International Longshore and Warehouse Union
| Founded | August 11, 1937 | 
|---|---|
| Legal status | 501(c)(5) labor organization | 
| Headquarters | San Francisco, California, US | 
| Membership | 29,056 (2020) | 
| President | Willie Adams | 
| Subsidiaries | International Longshore & Warehouse, Pacific Longshoremen's Memorial Association | 
| Affiliations | |
| Revenue | $7,380,493 (2014) | 
| Expenses | $5,980,052 (2014) | 
| Employees | 33 (2014) | 
| Website | www | 
The International Longshore and Warehouse Union (ILWU) is a labor union which primarily represents dock workers on the West Coast of the United States, Hawaii, and in British Columbia, Canada; on the East Coast, the dominant union is the International Longshoremen's Association. The union was established in 1937 after the 1934 West Coast Waterfront Strike, a three-month-long strike that culminated in a four-day general strike in San Francisco, California, and the Bay Area. It disaffiliated from the AFL–CIO on August 30, 2013.

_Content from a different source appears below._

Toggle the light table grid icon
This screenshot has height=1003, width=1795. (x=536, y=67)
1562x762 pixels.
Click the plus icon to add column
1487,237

The union, which still uses hiring halls, has a single labor contract with the Pacific Maritime Association which covers all 29 seaports on the west coast of the US, from Bellingham, Washington, to San Diego; its 15,000 dockworkers were paid an average of $171,000 in 2019. The union has been described as "the aristocrat of the working class" and their members "lords of the docks" for their high pay and power over a choke point of the global economy.